If you log out of Brightspace but not of the IdP, going back to Brightspace silently logs you back in. To truly log out you must single log-out — clear both sessions. Most users don't.

The trade-off you cannot opt out of

The single most important sentence in this module

SSO concentrates risk along with convenience. One IdP compromised means every SP it serves is compromised. The bargain is real and there is no architecture that escapes it — only architectures that pay more attention to the IdP because of it.

Practical consequences:

  • The IdP must use phishing-resistant MFA. Phishable MFA on an SSO IdP is the single highest-leverage credential in the organization.
  • The IdP must monitor anomalies aggressively. Login from a new country, new device, impossible-travel patterns — the IdP is the only place to see these signals.
  • The IdP must support hard recovery without lowering the bar. "Forgot password" → SMS reset on the IdP undoes everything.
  • Provisioning and de-provisioning go through the IdP. When someone leaves, disabling them at the IdP must instantly kill all SP sessions. (In practice, SAML doesn't enforce this; SCIM is the protocol that adds it.)

SSO vs. password manager — a common confusion

A password manager (1Password, Bitwarden, your browser's built-in one) is not SSO. It still has separate accounts at each site; it just types the passwords for you. SSO eliminates the separate accounts entirely. They are complementary: SSO for everything that supports it, password manager for the long tail of sites that don't.

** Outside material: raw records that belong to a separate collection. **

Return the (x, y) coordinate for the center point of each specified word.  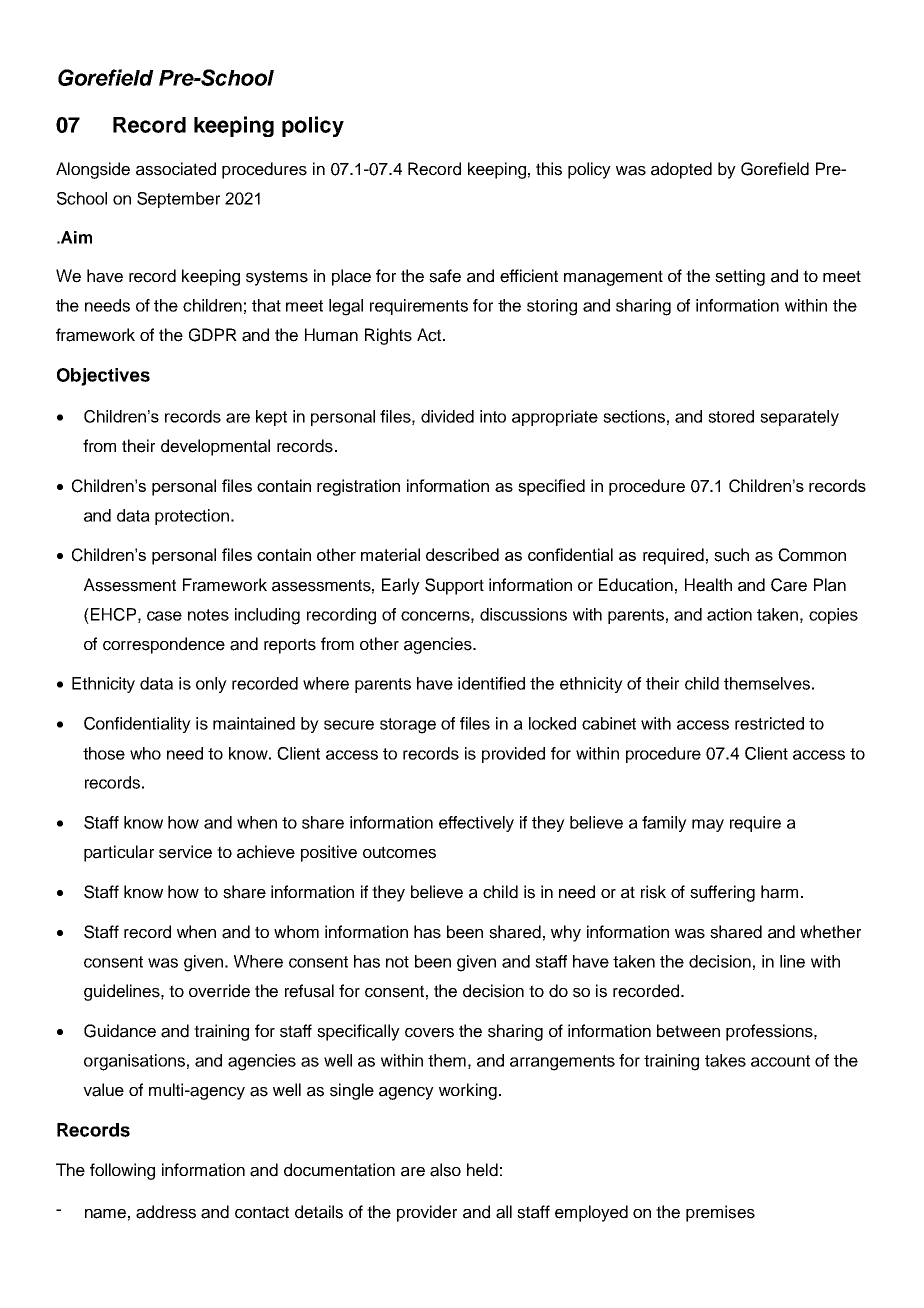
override (219, 991)
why (566, 933)
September (178, 200)
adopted (681, 170)
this (549, 169)
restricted (769, 723)
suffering (722, 893)
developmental (215, 447)
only (211, 685)
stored (731, 416)
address (166, 1212)
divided (447, 416)
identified (491, 683)
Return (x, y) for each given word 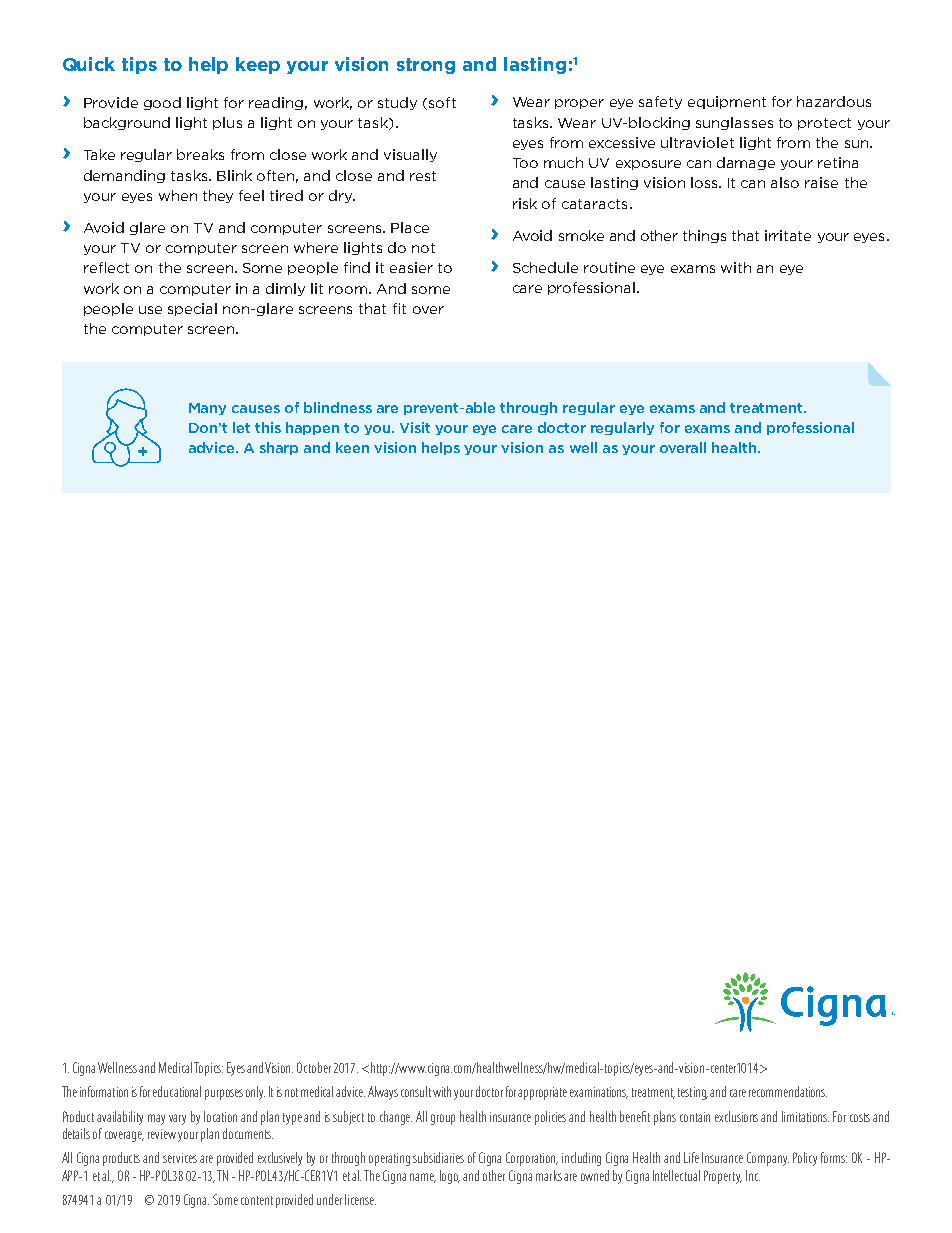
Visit (415, 427)
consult (416, 1091)
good (162, 103)
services (180, 1158)
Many (207, 409)
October (314, 1067)
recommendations (788, 1091)
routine (609, 267)
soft (442, 102)
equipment (727, 102)
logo (450, 1177)
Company (768, 1159)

When SSO fails — real incidents

  • Okta (2022). A third-party support contractor's laptop was compromised, granting attackers access to the Okta tenant of one of Okta's customers. The blast radius was a single customer (~366 organizations had some Okta-connected access touched). Worse: Okta initially under-disclosed it, which became its own incident.
  • Okta (Oct 2023). The Okta customer-support case-management system was compromised. Attackers read session tokens from uploaded HAR files. Customers including 1Password, Cloudflare, BeyondTrust, and others noticed before Okta and reported the breach to Okta.
  • SolarWinds / Microsoft 365 (2020). Attackers forged SAML tokens via the “Golden SAML” technique after compromising on-prem ADFS signing keys. Federated identity means a stolen signing key authenticates as anyone.
  • Microsoft (2023). An expired consumer signing key was used to mint forged tokens for Exchange Online — including government accounts. The root cause: a crash dump unexpectedly contained the key, the key landed in a corporate environment, and the key was then stolen.